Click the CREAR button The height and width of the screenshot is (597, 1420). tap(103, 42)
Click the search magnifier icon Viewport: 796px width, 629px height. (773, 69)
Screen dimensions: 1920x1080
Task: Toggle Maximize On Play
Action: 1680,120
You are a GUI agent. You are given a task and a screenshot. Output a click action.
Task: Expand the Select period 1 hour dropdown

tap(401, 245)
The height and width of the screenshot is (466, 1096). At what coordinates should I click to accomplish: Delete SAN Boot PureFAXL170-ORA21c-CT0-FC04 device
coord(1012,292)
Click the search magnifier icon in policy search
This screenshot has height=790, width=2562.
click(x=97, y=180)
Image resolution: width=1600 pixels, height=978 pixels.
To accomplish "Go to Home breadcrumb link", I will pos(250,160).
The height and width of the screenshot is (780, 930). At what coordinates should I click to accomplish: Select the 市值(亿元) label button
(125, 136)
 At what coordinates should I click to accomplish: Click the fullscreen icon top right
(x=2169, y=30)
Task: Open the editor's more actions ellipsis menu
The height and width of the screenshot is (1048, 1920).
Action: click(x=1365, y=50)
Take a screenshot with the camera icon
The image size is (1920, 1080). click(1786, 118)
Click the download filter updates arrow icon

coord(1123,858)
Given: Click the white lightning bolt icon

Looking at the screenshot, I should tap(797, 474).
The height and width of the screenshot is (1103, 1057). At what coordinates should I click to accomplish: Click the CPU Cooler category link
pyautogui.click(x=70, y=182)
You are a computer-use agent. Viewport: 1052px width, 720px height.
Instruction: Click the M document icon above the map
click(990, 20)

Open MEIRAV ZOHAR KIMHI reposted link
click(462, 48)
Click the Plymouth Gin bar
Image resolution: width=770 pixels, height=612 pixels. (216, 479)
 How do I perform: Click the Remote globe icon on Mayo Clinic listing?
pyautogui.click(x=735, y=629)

- Problem requirements
Give the lines of the data above as a JSON list of strings, one string per line, from the line containing "The height and width of the screenshot is (466, 1096)." through the end of the data, both ends included. Leave out blank lines.

- Result of this task
[
  "The height and width of the screenshot is (466, 1096). At what coordinates should I click to accomplish: Delete SAN Boot PureFAXL170-ORA21c-CT0-FC04 device",
  "coord(1012,292)",
  "Click the search magnifier icon in policy search",
  "This screenshot has height=790, width=2562.",
  "click(x=97, y=180)",
  "Image resolution: width=1600 pixels, height=978 pixels.",
  "To accomplish \"Go to Home breadcrumb link\", I will pos(250,160).",
  "The height and width of the screenshot is (780, 930). At what coordinates should I click to accomplish: Select the 市值(亿元) label button",
  "(125, 136)",
  " At what coordinates should I click to accomplish: Click the fullscreen icon top right",
  "(x=2169, y=30)",
  "Task: Open the editor's more actions ellipsis menu",
  "The height and width of the screenshot is (1048, 1920).",
  "Action: click(x=1365, y=50)",
  "Take a screenshot with the camera icon",
  "The image size is (1920, 1080). click(1786, 118)",
  "Click the download filter updates arrow icon",
  "coord(1123,858)",
  "Given: Click the white lightning bolt icon",
  "Looking at the screenshot, I should tap(797, 474).",
  "The height and width of the screenshot is (1103, 1057). At what coordinates should I click to accomplish: Click the CPU Cooler category link",
  "pyautogui.click(x=70, y=182)",
  "You are a computer-use agent. Viewport: 1052px width, 720px height.",
  "Instruction: Click the M document icon above the map",
  "click(990, 20)",
  "Open MEIRAV ZOHAR KIMHI reposted link",
  "click(462, 48)",
  "Click the Plymouth Gin bar",
  "Image resolution: width=770 pixels, height=612 pixels. (216, 479)",
  " How do I perform: Click the Remote globe icon on Mayo Clinic listing?",
  "pyautogui.click(x=735, y=629)"
]